Perfect score 76/76. I got all of them pretty fast but the 1980 guys threw me for a bit- I pulled it out w 55 ticks to spare! What heroics! 

VAChisox

Very impressive. Well done

KenWo4LiFe

Boomer got 69! I’ve opened up quite a big lead now! Yeah baby!

KenWo4LiFe

Hell of an idea. Our scores have been close but the last two weeks I dominated 

Right Size Wrong Shape

I actually thought about this. It might be fun to do a leaderboard. We all know asinwreck and Ken will win, but I like scoreboards.

VAChisox

65. Should have had 69 had not forgotten the 2001-2004 catcher. The others had long escaped memory—the catchers of 1980, 85, 86, the 88 and 89 pitchers, and handful of others. Good sporcle.

Brett R. Bobysud

68/76

Not bad.

Josh Nelson

I have no memory of the 1998 catcher

Joliet Orange Sox

I agree. The 1998 catcher was the one name that didn’t ring any bells at all when I saw what I missed.

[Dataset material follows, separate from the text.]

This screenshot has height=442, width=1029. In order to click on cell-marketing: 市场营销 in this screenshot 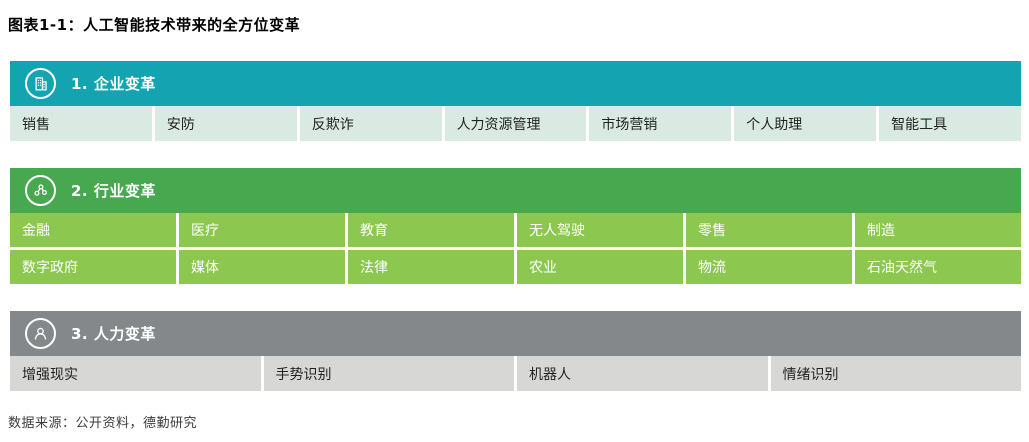, I will do `click(660, 124)`. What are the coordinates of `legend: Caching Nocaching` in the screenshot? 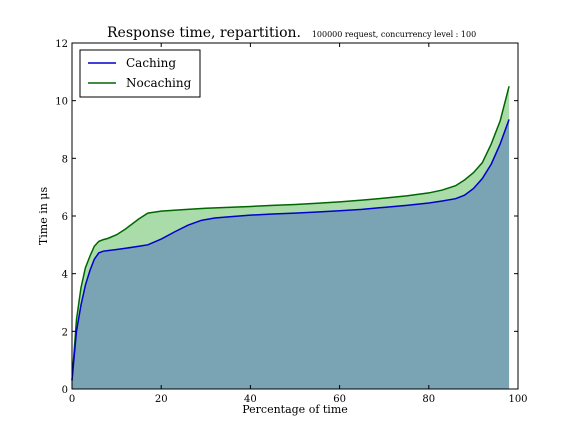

I looked him up. He had a 15 year major league career playing for 8 different teams with only one year with over 300 ab’s (not 1998 with the Sox).

asinwreck

He had a reputation as an excellent handler of pitchers, possibly inflated by being with the Braves at the peak of their 90s dominance.

steely3000

I got 60, but a few familiar names I didn’t remember. The 1988 pitcher I don’t remember at all.

Trooper Galactus

66/76, including everybody from 2000 on. Got all of the 90s except the 98-99 catchers and the 90 pitcher. Wouldn’t have ever guessed the ten I missed.

Patrick Nolan

66, with the standard perfect score in the Era That Matters

Jim Margalus

72. Should’ve gotten 73. That 1988 pitcher is a helluva pull.

Right Size Wrong Shape

I feel accomplished now because I beat Jim. (73). I pulled 1988 out of a hat with 5 seconds left. Never heard of the 1980 catcher, blanked on 1982 pitcher, and couldn’t come up with the 1999 catcher. Tried

Spoiler
Fabregas
and of course
Spoiler
Lavalliere
.

Joliet Orange Sox

I remember the 1988 pitcher because the Sox had traded Jose Deleon for him. There were high expectations for the 1988 pitcher and he got off to an ok start of the season but by the end of the year was a pitcher you were afraid to see warming up as a reliever. The trade was saved when Lance Johnson who had also come over in that trade developed into a good major league center fielder.

katiesphil

63. Shamed that I completely spaced a guy that alone would have brought me to 67.
Thanks, Ted. These are a highlight of Saturday mornings.

asinwreck

Try as I might, I will never remember that

Spoiler
Ricky Horton
was a member of the White Sox. 75/76.

KenWo4LiFe

have his score baseball card. Extensive baseball card collections go a long way in these quizzes.

the_switchman

Agreed…I have the entire Topps Sox run from 1959 to now, and it definitely helps, especially with some of the randos.

loch

Thanks

Spoiler
Dioner
for giving me
Spoiler
Jamie
.

The more I do these the more I feel like I have dementia.

MrTopaz

58/76

I can’t believe I forgot about 

Spoiler
Alomar
, and I must have misspelled 
Spoiler
Jaime Navarro
. Don’t feel bad about missing the 80s deep cuts.

Trooper Galactus

You know, just typing the latter’s last name would have gotten you both him and a catcher.